- [PASSAGE SHOWN]
↓↓↓
NumPy version conflict: numba may pull in a version of NumPy that is too new and incompatible. If you see errors like numpy.ufunc has no attribute... or similar, pin NumPy to a compatible version:
conda install -c conda-forge numba cudatoolkit "numpy<2.0" -y
Step 6: Verify the GPU Installation
Once installed, verify that Numba can see the GPU:
python -c "from numba import cuda; print(cuda.gpus)"
Expected output:
<Managed Device 0>
Managing Your Conda Environment
List all your environments
conda env list
List packages in active environment
conda list
Deactivate an environment
conda deactivate
Remove an environment (to free storage)
conda env remove -n gpu_training
Conda environments can use significant disk space. Check your quota regularly with quota -s and remove environments you no longer need.
Check how much space an environment uses
du -sh ~/.conda/envs/gpu_training
Check overall storage quota
quota -s
This shows your current usage and limits for HOME, data, and scratch in a human-readable format.
Common Issues and Solutions
| Problem | Likely Cause | Solution |
|---|---|---|
No CUDA-capable device found | Installed on login node, not GPU node | Reinstall inside an interactive GPU session |
conda: command not found | Module not loaded | Run module load anaconda3 first |
PackagesNotFoundError | Wrong channel | Add -c conda-forge to your install command |
Disk quota exceeded | Environment too large | Remove unused environments with conda env remove |
GPU visible in nvidia-smi but not Numba | CUDA version mismatch | Specify cudatoolkit=XX.X matching your driver |
Running Multiple Jobs Without Job Arrays
Overview
On the Pinnacles cluster, Quality of Service (QOS) limits restrict the number of jobs a user can have in the queue or running at one time.
Because of this policy, large Slurm job arrays may not be allowed. Instead, users should bundle multiple tasks into a single Slurm job and run them inside the job allocation.
This approach is often called task farming.
A job array is a Slurm feature that lets you submit many similar jobs with a single script using the #SBATCH --array directive. Each task in the array gets its own SLURM_ARRAY_TASK_ID, which you use to vary inputs (e.g. different files, parameters, or seeds). It is the standard way to run many independent jobs on HPC.
However, on Pinnacles the QOS policy limits how many jobs can be in the queue at once, so large arrays may be rejected or held. The task farming approach below is a workaround that achieves the same result within a single job allocation.
See the Job Arrays section in the Running Jobs guide for full documentation on how job arrays work.
Benefits:
- avoids hitting queue limits
- reduces scheduler load
- improves job throughput for small tasks
When to Use This Method?
↑↑↑
- [TASK SET]
1. Answer these questions about the cluster guide above.
(a) Which command shows overall storage quota?
(b) According to the table, what is the likely cause of the "conda: command not found" error?
(c) What name is often given to bundling multiple tasks into a single Slurm job?
2. Recast the paragraph in the cluster guide above that begins "A job array is a Slurm feature" as a short bulleted list, keeping its main facts.

[Some records]
↓↓↓
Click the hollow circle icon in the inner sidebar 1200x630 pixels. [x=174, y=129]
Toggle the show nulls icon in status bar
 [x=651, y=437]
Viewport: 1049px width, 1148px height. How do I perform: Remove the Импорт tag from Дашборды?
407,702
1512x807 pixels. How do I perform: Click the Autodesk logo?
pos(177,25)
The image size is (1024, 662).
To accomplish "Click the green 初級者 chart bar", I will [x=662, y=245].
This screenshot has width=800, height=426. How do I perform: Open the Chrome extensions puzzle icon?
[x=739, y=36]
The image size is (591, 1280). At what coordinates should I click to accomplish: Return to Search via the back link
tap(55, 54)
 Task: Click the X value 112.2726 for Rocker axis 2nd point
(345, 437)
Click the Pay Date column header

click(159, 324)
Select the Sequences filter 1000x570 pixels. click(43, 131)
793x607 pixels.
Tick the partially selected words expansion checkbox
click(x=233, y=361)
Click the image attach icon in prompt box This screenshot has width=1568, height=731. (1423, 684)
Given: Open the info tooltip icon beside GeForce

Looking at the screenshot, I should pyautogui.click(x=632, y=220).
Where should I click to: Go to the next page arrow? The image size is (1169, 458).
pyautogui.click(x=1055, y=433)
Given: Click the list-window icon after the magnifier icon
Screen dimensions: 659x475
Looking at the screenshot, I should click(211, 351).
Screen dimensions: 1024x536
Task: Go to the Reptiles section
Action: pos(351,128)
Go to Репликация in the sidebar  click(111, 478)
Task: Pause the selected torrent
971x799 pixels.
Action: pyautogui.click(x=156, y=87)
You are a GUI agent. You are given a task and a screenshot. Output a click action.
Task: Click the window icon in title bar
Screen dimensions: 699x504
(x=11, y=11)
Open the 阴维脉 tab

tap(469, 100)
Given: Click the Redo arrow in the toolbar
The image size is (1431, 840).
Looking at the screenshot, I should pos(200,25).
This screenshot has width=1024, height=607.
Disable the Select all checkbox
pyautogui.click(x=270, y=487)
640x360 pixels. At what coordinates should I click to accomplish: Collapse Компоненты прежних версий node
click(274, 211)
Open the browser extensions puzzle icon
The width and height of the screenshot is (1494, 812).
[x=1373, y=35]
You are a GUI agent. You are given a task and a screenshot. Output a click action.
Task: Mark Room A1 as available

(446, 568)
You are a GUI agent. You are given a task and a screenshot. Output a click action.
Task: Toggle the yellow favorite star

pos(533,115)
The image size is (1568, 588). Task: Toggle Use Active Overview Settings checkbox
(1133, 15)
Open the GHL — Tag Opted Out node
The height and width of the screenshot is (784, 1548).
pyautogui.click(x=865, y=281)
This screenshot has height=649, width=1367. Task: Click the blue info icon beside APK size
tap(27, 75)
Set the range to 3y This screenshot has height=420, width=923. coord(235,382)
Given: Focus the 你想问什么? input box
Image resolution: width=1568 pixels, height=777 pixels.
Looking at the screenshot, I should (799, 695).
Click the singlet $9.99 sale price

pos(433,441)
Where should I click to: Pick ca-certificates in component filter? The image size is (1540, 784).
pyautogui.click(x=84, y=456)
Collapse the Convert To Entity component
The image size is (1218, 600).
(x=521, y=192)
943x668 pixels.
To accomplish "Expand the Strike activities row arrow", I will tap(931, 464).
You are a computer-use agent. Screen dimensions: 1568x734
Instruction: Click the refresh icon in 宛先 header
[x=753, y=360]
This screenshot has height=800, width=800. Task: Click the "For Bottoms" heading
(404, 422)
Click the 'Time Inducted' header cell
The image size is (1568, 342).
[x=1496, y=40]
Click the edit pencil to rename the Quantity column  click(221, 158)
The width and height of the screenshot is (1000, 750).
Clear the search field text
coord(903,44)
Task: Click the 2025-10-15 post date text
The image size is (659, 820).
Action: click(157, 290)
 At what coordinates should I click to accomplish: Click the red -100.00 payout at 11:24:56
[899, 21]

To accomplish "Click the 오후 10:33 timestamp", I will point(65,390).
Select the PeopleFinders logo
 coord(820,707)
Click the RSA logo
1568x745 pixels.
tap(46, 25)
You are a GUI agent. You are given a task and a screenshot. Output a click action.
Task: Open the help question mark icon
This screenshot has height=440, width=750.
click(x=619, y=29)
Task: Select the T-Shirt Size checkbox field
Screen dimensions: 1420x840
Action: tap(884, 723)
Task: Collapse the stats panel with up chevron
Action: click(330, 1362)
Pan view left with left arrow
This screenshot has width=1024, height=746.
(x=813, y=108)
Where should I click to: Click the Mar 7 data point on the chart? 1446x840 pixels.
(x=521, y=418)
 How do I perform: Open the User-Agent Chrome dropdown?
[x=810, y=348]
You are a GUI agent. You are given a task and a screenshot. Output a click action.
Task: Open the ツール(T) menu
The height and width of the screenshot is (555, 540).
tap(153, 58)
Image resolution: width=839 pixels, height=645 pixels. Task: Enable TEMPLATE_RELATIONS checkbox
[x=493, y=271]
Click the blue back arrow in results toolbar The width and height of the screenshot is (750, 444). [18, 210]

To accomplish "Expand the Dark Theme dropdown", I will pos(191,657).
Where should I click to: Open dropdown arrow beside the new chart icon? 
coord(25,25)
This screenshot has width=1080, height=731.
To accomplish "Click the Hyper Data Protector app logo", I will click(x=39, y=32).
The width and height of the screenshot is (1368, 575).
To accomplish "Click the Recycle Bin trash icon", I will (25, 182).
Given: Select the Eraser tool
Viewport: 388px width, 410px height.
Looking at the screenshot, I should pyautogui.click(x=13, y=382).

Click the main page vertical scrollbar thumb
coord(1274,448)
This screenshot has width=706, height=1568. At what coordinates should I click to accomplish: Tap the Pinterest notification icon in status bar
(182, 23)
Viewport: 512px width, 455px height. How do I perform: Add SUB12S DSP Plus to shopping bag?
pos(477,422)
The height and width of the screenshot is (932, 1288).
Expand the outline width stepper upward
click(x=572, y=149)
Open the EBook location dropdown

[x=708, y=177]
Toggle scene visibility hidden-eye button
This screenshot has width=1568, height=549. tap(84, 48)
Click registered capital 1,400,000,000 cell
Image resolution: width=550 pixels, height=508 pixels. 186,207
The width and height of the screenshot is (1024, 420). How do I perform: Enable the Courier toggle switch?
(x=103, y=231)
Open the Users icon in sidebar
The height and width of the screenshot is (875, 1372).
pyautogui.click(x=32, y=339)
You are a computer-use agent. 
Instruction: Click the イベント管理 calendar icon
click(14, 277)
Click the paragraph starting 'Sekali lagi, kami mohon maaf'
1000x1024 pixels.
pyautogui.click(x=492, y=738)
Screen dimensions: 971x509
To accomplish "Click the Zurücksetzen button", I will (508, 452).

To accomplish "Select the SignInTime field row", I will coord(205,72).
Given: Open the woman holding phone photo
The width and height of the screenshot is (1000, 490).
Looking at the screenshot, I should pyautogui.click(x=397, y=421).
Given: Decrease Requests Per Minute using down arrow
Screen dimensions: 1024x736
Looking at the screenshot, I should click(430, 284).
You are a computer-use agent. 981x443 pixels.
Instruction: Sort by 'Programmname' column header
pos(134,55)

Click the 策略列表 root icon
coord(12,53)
↑↑↑
- [TASK-BY-TASK ANSWERS]
1.
(a) quota -s
(b) The module is not loaded.
(c) Task farming

2.
- A job array is a Slurm feature that submits many similar jobs with one script through the #SBATCH --array directive.
- Each task in the array gets its own SLURM_ARRAY_TASK_ID, which is used to vary inputs such as files, parameters, or seeds.
- It is the standard way to run many independent jobs on HPC.